━━ Records ━━

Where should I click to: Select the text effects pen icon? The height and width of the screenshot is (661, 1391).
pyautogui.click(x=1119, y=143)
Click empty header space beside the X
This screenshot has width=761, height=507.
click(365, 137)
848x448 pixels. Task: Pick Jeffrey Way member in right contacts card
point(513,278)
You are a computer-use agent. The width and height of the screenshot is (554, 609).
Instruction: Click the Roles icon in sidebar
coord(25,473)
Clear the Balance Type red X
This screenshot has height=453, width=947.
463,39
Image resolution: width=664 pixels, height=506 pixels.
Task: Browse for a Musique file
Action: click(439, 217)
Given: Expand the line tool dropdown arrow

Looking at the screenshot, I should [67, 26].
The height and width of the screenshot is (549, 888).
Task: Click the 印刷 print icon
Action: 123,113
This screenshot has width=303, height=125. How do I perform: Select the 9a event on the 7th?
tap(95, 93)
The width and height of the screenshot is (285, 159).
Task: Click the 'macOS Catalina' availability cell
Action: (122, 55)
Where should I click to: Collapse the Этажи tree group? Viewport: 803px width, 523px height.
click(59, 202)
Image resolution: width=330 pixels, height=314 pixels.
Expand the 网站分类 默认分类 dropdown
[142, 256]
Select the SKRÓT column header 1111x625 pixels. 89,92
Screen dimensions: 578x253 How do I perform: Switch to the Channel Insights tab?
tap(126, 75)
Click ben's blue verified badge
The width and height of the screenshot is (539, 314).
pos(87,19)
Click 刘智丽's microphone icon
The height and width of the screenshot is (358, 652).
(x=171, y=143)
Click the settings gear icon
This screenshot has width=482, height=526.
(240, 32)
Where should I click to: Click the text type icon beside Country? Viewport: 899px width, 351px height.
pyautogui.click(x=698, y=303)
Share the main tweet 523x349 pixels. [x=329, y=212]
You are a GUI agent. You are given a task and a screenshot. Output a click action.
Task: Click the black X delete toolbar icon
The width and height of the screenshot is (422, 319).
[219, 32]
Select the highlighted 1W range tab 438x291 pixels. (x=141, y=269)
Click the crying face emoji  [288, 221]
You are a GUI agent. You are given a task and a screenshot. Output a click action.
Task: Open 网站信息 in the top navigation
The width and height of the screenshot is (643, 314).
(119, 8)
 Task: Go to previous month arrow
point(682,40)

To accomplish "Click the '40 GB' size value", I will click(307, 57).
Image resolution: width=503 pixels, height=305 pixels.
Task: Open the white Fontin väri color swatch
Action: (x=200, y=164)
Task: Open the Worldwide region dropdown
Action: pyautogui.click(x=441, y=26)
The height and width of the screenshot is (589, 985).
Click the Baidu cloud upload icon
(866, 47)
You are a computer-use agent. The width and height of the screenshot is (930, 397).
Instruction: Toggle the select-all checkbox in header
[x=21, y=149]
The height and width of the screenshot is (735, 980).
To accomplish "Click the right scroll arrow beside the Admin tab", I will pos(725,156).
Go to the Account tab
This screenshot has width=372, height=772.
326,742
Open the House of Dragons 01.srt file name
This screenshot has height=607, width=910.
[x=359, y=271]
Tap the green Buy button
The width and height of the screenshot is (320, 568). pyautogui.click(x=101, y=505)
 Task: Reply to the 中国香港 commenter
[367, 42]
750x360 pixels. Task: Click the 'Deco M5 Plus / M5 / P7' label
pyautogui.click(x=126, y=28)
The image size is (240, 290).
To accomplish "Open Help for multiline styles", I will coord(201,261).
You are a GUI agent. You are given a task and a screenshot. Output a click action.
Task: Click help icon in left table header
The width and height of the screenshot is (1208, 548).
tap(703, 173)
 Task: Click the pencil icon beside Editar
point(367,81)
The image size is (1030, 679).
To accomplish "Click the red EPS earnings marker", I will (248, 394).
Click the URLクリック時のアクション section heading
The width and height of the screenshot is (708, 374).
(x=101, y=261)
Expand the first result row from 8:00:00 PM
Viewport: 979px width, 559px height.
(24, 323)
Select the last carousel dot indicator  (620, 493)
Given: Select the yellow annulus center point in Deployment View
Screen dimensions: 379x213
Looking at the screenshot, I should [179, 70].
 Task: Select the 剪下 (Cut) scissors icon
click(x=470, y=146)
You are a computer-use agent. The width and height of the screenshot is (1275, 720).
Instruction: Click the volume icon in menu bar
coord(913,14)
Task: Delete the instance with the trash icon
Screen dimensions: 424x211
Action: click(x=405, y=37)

━━━

What to produce:
Output only the lines running from the line with "750x360 pixels. Task: Click" through the final line of the data, inclusive.

Output below:
750x360 pixels. Task: Click the 'Deco M5 Plus / M5 / P7' label
pyautogui.click(x=126, y=28)
The image size is (240, 290).
To accomplish "Open Help for multiline styles", I will coord(201,261).
You are a GUI agent. You are given a task and a screenshot. Output a click action.
Task: Click help icon in left table header
The width and height of the screenshot is (1208, 548).
tap(703, 173)
 Task: Click the pencil icon beside Editar
point(367,81)
The image size is (1030, 679).
To accomplish "Click the red EPS earnings marker", I will (248, 394).
Click the URLクリック時のアクション section heading
The width and height of the screenshot is (708, 374).
(x=101, y=261)
Expand the first result row from 8:00:00 PM
Viewport: 979px width, 559px height.
(24, 323)
Select the last carousel dot indicator  (620, 493)
Given: Select the yellow annulus center point in Deployment View
Screen dimensions: 379x213
Looking at the screenshot, I should [179, 70].
 Task: Select the 剪下 (Cut) scissors icon
click(x=470, y=146)
You are a computer-use agent. The width and height of the screenshot is (1275, 720).
Instruction: Click the volume icon in menu bar
coord(913,14)
Task: Delete the instance with the trash icon
Screen dimensions: 424x211
Action: click(x=405, y=37)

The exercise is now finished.